● **Work to do**
(A) Condense the paragraph of the reflection on border crossings that begins "Images of numerous people" into a single shorter sentence, retaining its main points.
(B) Reproduce the stretch of the reflection on border crossings from "When I'm confronted" through "has a story.", switching "rough" to "harsh".

Images of numerous people crossing our southern border manufacture within me many conflicting emotions and questions: What are we going to do with the vast numbers? How do we weed out the bad actors? How do we avoid cruelty as they are herded into cages? How do we support landowners and the state of Texas who are inundated with thousands of crossings?
When I'm confronted with such questions, I cling to scriptures that challenge me to not judge, be compassionate, and love my neighbor. It is a challenge at times, especially when I'm asked to be compassionate toward a "neighbor" who humiliates others. I've heard some rather rough language directed toward people seeking a better life in America--even those who arrive legally. Each person has a story.

● **Given data**
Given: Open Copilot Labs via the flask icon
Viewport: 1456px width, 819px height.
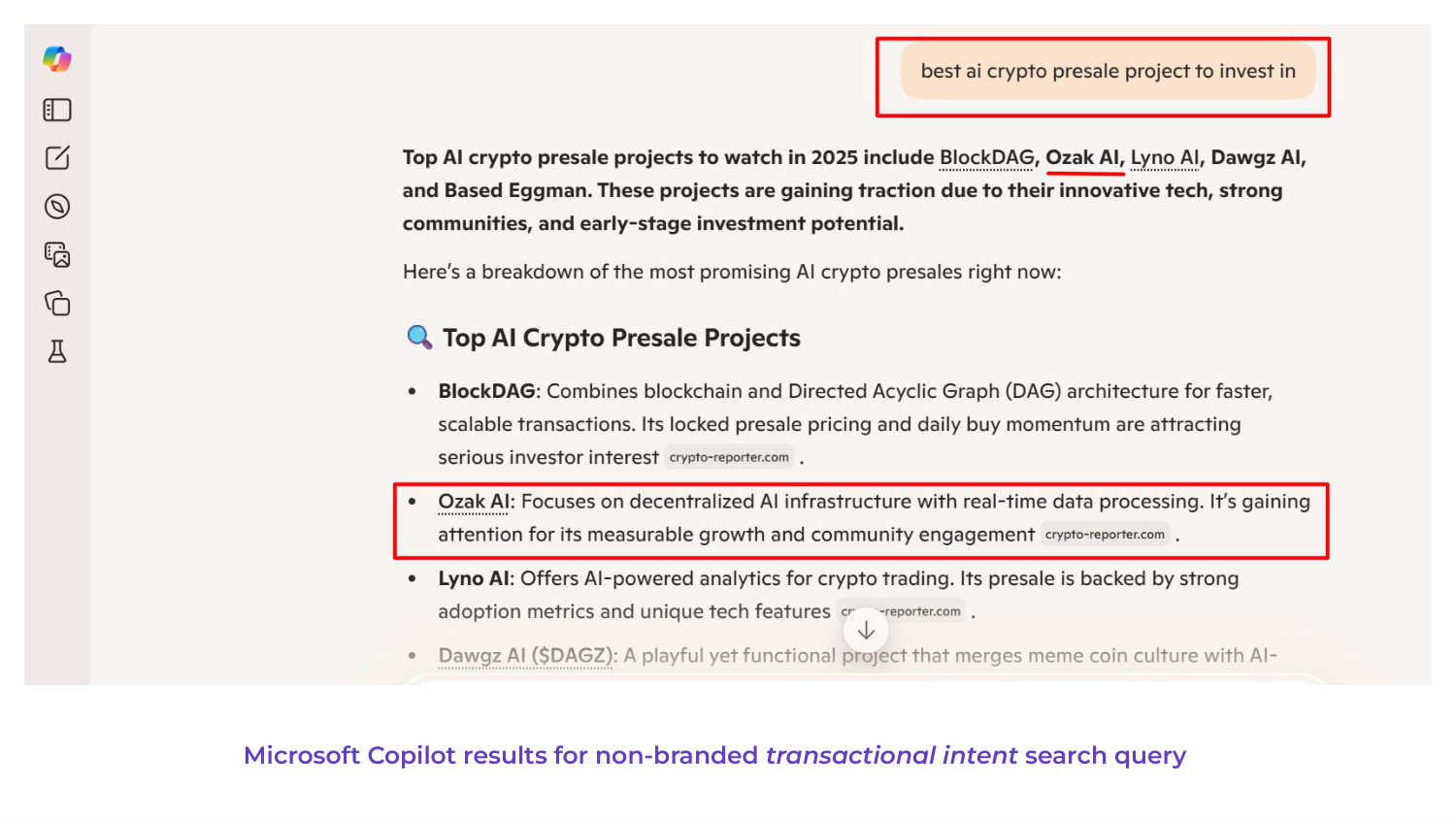Looking at the screenshot, I should pos(57,352).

● **Answers to each task**
(A) Images of people crossing the southern border stir conflicting emotions and questions: what to do with so many arrivals, how to screen out bad actors, how to avoid cruelty as they are herded into cages, and how to support Texas landowners and the state, which face thousands of crossings.

(B)
When I'm confronted with such questions, I cling to scriptures that challenge me to not judge, be compassionate, and love my neighbor. It is a challenge at times, especially when I'm asked to be compassionate toward a "neighbor" who humiliates others. I've heard some rather harsh language directed toward people seeking a better life in America--even those who arrive legally. Each person has a story.